▶ **Exercise requirements**
(1) Return the passage of the provolone text starting at "Pairing up your" and ending at "that's a sandwich.", copied word for word.
(2) According to the provolone text, in which region did provolone get its start?

▶ **Excerpted text**
'''

The ultimate pick-me-up? Provolone.

Provolone may be the ultimate feel-good cheese – it just makes the world little bit better. Its clean, buttery, slightly smoky flavor makes other ingredients up their game. It gets along with anything and everything on a charcuterie plate. And it sure makes everybody at the table, or the picnic feel great.

This artisan cheese got its start in southern Italy, where it's still produced with a pulled-curd technique and cured in shapes that resemble bottles, pears, or sausages. Here in Wisconsin, our cheesemakers have taken those Italian traditions one step further to produce provolone that's charming the socks off cheese lovers everywhere. And all the awards they are winning sure makes us feel great. See? Provolone does it again.

Pairing up your provolone

Provolone takes to pizza, pasta, and veal parmigiana like red sauce on a white dress shirt. Provolone with cured olives, soppressata, dried apricots, a fig spread, and roasted bruschetta is a charcuterie recipe that will wow any crowd. Provolone packs more flavor into any sausage frittata. And a grilled eggplant panini with provolone and basil aioli? Mamma mia, that's a sandwich.

At your wine and cheese party, serve big Italian reds like chianti classico and sangiovese with your provolone. For a great beer and cheese pairing, we recommend pilsners, lagers, and pale ales. But provolone is easy – whatever you have on hand will be fine.

'''

▶ **Records supplied**
'''

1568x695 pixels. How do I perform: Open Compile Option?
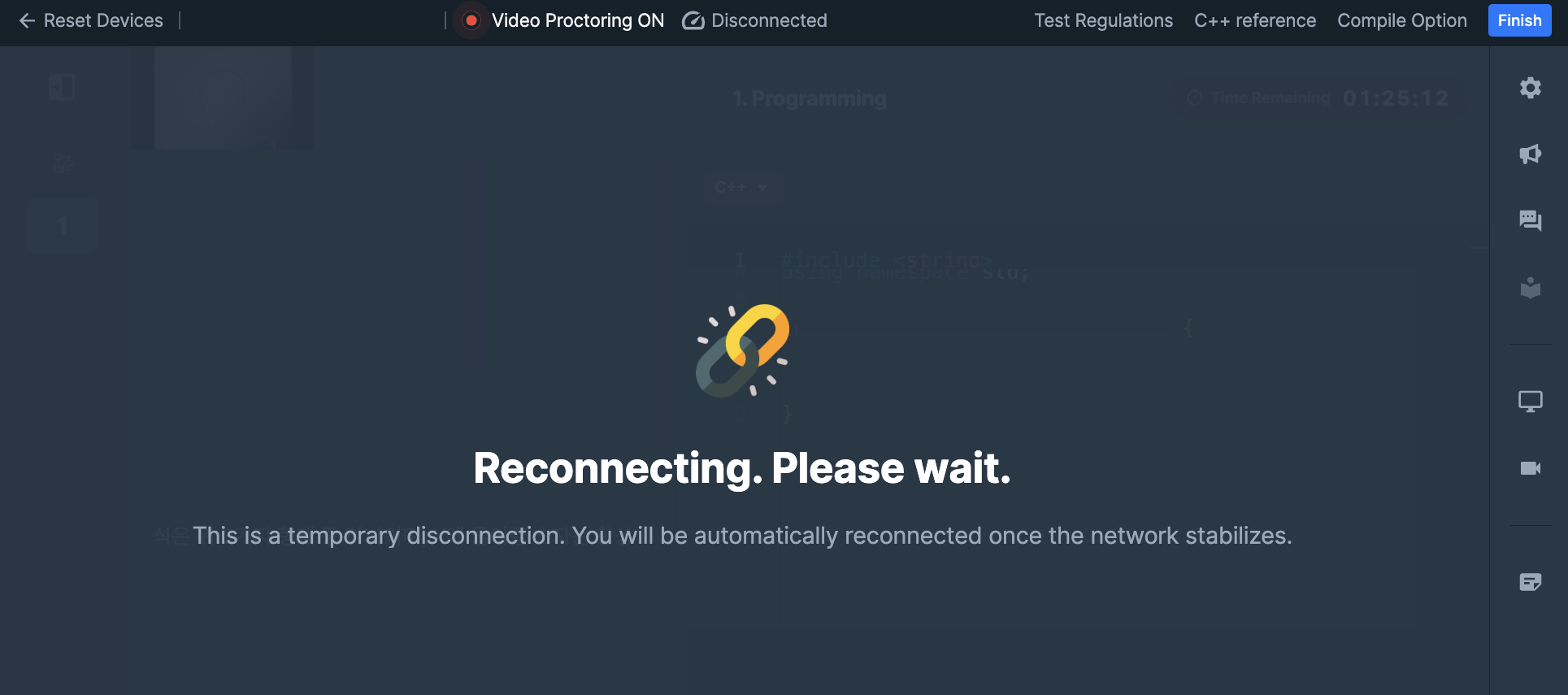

'''
'''

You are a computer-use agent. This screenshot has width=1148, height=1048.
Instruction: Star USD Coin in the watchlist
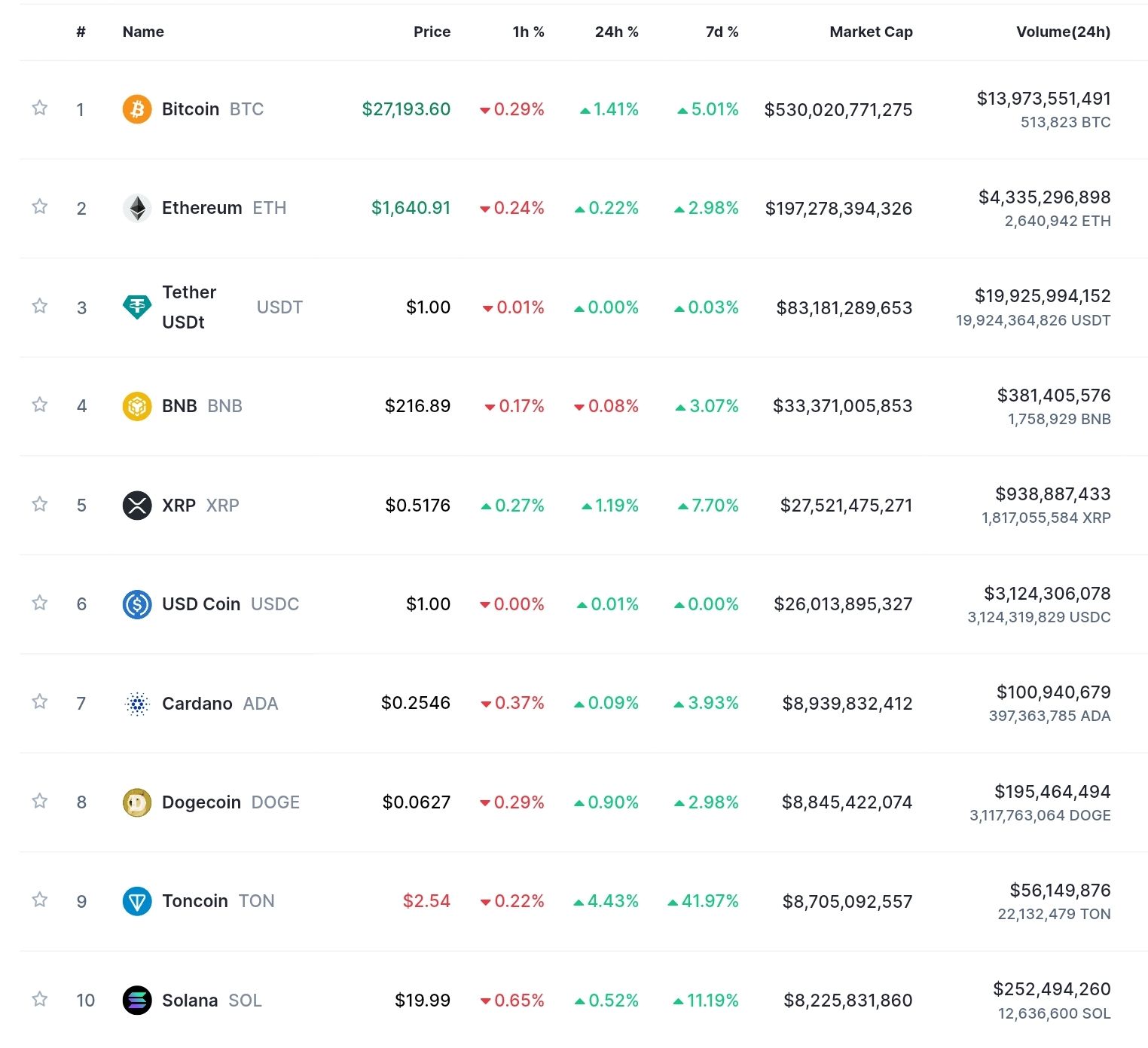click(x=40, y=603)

'''

▶ **Written answers**
(1)
Pairing up your provolone

Provolone takes to pizza, pasta, and veal parmigiana like red sauce on a white dress shirt. Provolone with cured olives, soppressata, dried apricots, a fig spread, and roasted bruschetta is a charcuterie recipe that will wow any crowd. Provolone packs more flavor into any sausage frittata. And a grilled eggplant panini with provolone and basil aioli? Mamma mia, that's a sandwich.

(2) Southern Italy.